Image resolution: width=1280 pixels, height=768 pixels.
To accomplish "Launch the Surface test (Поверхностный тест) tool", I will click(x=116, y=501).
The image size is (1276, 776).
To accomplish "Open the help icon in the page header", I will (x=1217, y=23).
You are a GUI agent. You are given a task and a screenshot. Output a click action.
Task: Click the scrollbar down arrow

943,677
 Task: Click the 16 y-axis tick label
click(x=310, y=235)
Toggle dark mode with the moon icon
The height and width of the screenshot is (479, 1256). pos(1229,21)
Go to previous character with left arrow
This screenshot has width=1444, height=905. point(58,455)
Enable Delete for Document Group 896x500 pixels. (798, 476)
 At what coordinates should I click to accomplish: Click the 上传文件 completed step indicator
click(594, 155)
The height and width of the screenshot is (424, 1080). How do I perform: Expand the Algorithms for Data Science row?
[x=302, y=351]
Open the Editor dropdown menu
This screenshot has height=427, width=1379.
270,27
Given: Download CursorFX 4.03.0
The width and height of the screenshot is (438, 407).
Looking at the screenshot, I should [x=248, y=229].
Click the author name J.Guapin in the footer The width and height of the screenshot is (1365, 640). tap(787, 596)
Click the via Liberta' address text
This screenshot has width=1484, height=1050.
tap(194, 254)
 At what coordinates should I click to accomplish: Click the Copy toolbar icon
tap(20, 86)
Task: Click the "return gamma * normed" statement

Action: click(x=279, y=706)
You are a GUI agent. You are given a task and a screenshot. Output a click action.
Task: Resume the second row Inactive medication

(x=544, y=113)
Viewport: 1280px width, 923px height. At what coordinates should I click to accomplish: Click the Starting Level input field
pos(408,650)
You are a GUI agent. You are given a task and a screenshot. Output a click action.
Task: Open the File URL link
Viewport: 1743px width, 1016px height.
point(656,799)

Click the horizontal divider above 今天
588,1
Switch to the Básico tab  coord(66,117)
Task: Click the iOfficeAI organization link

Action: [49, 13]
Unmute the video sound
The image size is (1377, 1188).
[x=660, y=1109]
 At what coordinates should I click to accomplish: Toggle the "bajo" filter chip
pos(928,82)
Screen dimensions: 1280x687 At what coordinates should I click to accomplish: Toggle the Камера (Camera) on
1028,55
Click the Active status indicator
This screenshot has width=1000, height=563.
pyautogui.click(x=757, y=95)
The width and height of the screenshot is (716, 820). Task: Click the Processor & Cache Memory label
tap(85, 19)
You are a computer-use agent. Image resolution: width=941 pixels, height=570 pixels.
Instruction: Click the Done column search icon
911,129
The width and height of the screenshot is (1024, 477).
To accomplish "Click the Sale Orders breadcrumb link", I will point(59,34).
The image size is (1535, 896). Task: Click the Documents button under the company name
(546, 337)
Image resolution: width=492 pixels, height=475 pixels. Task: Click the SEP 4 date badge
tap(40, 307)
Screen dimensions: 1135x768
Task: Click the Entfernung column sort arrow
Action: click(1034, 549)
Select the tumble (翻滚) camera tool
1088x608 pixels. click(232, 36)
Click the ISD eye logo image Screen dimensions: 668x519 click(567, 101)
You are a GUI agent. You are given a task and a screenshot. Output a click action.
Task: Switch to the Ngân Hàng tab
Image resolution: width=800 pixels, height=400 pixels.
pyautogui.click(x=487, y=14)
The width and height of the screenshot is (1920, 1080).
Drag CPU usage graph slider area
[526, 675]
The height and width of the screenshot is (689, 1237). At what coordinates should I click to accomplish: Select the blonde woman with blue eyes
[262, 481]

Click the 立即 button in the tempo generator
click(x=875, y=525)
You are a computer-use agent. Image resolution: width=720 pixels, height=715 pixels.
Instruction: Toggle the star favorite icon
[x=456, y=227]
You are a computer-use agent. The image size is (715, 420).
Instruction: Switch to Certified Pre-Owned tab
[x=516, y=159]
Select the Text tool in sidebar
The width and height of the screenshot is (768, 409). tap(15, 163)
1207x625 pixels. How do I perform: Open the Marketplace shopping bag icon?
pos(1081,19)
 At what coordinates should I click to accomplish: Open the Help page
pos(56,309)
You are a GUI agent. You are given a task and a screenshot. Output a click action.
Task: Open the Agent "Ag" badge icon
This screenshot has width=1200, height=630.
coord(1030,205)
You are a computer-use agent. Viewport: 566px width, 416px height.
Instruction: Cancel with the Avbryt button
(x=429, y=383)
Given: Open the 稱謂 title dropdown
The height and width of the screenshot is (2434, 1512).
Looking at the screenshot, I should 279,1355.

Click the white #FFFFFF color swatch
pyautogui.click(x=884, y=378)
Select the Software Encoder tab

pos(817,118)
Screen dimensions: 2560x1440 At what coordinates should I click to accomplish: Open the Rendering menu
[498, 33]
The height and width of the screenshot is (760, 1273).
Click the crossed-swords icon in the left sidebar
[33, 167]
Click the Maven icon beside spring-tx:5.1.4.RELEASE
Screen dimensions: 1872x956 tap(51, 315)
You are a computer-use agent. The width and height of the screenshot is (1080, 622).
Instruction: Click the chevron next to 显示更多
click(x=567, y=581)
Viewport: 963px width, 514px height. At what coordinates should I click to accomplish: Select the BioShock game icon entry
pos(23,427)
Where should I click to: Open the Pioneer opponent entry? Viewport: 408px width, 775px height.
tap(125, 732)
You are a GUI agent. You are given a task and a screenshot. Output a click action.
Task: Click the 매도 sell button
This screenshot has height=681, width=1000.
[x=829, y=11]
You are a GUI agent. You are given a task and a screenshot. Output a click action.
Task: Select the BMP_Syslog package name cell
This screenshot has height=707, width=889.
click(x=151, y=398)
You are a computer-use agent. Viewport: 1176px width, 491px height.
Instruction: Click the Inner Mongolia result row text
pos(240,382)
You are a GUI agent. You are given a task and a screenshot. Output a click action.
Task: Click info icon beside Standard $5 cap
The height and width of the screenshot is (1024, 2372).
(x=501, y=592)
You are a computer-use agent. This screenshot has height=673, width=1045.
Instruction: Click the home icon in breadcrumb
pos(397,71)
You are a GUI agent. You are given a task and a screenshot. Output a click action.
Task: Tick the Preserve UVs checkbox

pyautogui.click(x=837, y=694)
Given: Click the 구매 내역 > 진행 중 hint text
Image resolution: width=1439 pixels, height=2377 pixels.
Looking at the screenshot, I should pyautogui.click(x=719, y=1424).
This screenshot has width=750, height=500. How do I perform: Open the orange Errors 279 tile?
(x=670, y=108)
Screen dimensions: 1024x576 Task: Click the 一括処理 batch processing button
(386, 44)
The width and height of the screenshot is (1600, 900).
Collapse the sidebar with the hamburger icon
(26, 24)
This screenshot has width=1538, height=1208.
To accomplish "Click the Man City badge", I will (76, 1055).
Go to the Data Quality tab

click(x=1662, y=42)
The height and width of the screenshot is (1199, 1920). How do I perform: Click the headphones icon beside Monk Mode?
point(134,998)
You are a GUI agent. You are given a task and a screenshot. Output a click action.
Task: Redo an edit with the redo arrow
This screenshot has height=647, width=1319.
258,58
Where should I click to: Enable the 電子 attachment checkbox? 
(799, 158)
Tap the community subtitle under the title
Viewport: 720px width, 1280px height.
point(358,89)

**TO DO:** Every line in the data above that contains the word "title" should be copied.

**SOLUTION BELOW:**
Given: Open the 稱謂 title dropdown
Tap the community subtitle under the title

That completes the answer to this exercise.